Northern Ireland’s abortion law should be determined by its politicians and not by the courts, the North’s attorney general John Larkin QC has told the supreme court in London.
Mr Larkin was responding to an application by the Northern Ireland Human Rights Commission (NIHRC) which argues criminalisation of abortion in the case of rape, incest and fatal foetal abnormality is incompatible with the European Convention on Human Rights (ECHR).
“There seems little doubt that the debate about what the law on abortion in Northern Ireland should be will continue. Litigation may be apt for resolving concrete disputes, but it is inapt for the resolution of larger societal questions,” Mr Larkin told a panel of five judges.
He said there was nothing in the ECHR which required a change in the law, which he defended as striking a proportionate balance between the protection of the rights of women and unborn children.
Life of the mother
“The criminal law in Northern Ireland is a matter for the democratic judgment of the Northern Ireland legislature,” he said.
Mr Larkin said that, unlike the Eighth Amendment to the Irish Constitution, the law in Northern Ireland was not based on equality between the unborn child and its mother.
Instead, where the interests of the mother’s life or long-term health are in jeopardy, the life of the mother is preferred.
The attorney general defended the lack of an exception in the case of serious foetal abnormality, rape and incest, arguing that the life of a child who is capable of living even a short time is as worthy of protection as any other.

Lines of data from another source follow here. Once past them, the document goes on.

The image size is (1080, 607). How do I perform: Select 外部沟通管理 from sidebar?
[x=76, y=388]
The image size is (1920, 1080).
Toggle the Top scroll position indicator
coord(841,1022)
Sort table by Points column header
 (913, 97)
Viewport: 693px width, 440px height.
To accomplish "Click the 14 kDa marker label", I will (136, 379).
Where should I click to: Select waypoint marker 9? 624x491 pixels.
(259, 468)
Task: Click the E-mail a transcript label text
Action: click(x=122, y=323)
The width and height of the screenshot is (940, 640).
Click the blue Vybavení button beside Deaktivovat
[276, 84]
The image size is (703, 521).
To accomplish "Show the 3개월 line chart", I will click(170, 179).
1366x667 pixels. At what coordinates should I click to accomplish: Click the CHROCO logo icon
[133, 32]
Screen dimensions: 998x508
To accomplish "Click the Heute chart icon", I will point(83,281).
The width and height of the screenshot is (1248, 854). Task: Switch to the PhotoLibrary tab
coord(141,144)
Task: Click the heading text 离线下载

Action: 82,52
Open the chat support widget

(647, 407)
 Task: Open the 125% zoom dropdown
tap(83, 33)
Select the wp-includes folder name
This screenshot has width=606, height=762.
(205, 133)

“There are many good reasons why one might wish that Joseph Goebbels had not lived. That he had a club foot isn’t or shouldn’t be one of them,” he said.
“The unborn child whose father is a moral philosopher doesn’t have a greater right to life than she whose father is a rapist.”
Mr Larkin said unborn children who were so disabled that it was believed they would die shortly after birth were as entitled to life as those regarded as normal or perfect.